Sunday, April 13, 2014

“If we could change ourselves, the tendencies in the world would also change. As a man changes his own nature, so does the attitude of the world change towards him. We need not wait to see what others do.” Ghandi

This week, the educational world was rocked by a serious incident of multiple stabbings in a well-respected suburban Pittsburgh high school. I, like many others, was glued to the television set as the terrible tragedy unfolded.  The viewing public was left with one question:  Why?

Although I do not know that answer, I do know that while listening to KDKA radio a few days after the stabbings, the announcer said that there have been over 500 acts of violence in the nation’s schools since Columbine occurred on April 20, 1999.  I was a classroom teacher that day, and I remember the terror that my students felt as the news was reported.  I remember how many students asked me a seemingly simple question:  “Am I safe at school?”  Although I said “Yes” in 1999, I am not sure that is the correct answer today.

I am 61 years old, and my teaching career began in 1974.  Nothing like shootings or stabbings occurred.  I believe Columbine was the game changer.  Principals and administrators provide anti-bullying programs.  In some cases, the ratio of counselors to students has improved.  And yet, our students are both angry and unhappy.  I am going to venture a reason for this anger and unhappiness.

The world is so fast paced and so expensive, that to support a family, both parents are working full time.  Little time is left for family dinners and conversations.  The personal connection is broken in the family, and I think children want more.  They will say they want more “stuff”- an Iphone, a car, cool clothes, a coach bag, etc.  I am going to venture a guess and give an opinion; one that 37 years in the classroom formed for me. I think students want more of a family life, and more caring and involved parents. Many of the students I knew through the years had what I call a “nodding” relationship with their parents.  They nodded at each other when they saw one another, and sometimes had a stilted conversation of “How’s school?”  “Fine.”  But there was no real connection or caring.  Kids would tell me that they wished their parents would ask them real questions and actually LISTEN to what they had to say.
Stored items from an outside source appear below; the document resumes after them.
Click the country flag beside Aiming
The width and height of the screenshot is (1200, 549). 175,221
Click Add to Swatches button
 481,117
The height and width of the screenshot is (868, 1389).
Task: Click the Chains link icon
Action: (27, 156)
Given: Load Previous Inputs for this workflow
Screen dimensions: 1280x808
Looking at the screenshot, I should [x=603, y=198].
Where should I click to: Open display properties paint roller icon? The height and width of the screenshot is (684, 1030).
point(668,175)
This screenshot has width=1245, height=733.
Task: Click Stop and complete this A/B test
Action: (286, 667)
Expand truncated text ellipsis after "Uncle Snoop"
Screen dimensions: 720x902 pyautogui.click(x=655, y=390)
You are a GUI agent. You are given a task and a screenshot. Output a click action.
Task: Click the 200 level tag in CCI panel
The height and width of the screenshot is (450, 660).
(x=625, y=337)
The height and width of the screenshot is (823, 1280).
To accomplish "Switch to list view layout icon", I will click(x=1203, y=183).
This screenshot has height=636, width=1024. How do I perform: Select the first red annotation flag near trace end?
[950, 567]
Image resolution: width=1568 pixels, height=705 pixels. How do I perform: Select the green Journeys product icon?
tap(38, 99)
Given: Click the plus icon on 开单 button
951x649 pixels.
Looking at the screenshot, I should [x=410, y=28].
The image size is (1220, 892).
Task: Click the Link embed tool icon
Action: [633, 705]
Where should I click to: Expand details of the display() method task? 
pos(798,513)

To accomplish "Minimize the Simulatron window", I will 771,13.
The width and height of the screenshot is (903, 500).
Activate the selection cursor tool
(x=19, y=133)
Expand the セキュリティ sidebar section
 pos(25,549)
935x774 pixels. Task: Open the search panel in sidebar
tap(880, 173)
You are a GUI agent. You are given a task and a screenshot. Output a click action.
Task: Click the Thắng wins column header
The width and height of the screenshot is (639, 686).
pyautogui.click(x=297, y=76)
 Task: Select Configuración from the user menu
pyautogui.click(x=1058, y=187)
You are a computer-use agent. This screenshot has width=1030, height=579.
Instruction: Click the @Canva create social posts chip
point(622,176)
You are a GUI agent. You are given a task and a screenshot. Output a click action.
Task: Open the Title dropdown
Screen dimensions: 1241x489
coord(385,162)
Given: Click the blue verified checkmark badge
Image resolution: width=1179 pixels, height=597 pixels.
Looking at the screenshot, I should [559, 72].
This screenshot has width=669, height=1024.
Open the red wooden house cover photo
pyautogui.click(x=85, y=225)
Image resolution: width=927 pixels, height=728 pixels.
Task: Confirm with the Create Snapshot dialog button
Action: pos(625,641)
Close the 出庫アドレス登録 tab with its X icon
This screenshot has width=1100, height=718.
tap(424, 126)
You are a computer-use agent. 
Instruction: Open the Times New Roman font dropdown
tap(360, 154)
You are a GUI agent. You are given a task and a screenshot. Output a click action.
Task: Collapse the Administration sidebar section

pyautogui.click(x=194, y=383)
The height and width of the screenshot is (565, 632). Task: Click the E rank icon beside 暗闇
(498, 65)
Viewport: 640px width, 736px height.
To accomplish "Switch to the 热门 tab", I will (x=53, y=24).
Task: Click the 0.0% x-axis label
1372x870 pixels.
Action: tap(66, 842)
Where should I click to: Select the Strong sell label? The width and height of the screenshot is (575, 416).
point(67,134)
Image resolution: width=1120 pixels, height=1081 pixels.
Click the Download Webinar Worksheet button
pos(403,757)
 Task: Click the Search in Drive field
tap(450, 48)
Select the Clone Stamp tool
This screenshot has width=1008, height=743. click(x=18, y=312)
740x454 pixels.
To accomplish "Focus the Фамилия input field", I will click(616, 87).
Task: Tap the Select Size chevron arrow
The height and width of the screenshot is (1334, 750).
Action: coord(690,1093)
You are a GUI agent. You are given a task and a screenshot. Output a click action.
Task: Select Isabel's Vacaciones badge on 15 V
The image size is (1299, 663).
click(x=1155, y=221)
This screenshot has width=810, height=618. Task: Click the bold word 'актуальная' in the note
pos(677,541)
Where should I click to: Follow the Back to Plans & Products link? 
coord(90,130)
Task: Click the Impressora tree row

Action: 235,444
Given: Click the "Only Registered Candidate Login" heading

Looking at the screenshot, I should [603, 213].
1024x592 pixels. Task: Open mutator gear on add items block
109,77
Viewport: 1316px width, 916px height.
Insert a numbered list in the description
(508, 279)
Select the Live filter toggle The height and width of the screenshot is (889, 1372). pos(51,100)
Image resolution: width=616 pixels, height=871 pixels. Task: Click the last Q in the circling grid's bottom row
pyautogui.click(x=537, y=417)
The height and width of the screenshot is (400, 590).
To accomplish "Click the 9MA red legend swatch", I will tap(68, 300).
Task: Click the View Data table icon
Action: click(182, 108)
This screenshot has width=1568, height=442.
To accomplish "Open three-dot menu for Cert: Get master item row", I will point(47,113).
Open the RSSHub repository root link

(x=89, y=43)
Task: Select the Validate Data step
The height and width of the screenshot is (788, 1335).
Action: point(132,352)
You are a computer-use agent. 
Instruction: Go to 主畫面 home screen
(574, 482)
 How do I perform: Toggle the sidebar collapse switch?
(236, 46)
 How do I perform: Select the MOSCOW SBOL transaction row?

I will take this one step further, and say that the nation’s children are mirror images of their parents.  If the parents are angry and unhappy, the children are too.  Parents are their child’s first teacher, and kids will copy what they see.  I know that the world is a difficult place to be, but it is also a beautiful place to be.  I believe it is especially beautiful if you are lucky enough to have children.  Think of it; you are giving the world your own personal legacy.

I say that your children are well worth the extra effort to prepare time for a family dinner and conversation a few times each week, and to show them a positive attitude. Home, like school, should be a place where our children feel safe and loved and valued. Ask questions and listen when your children talk.  They love you and desire your attention and love in return.  Just as teachers are role models every minute of their lives, so are parents.  Try to be what you want your children to be.  And give them an extra hug after you finish reading this.  They are a part of you and they deserve the best you have to offer.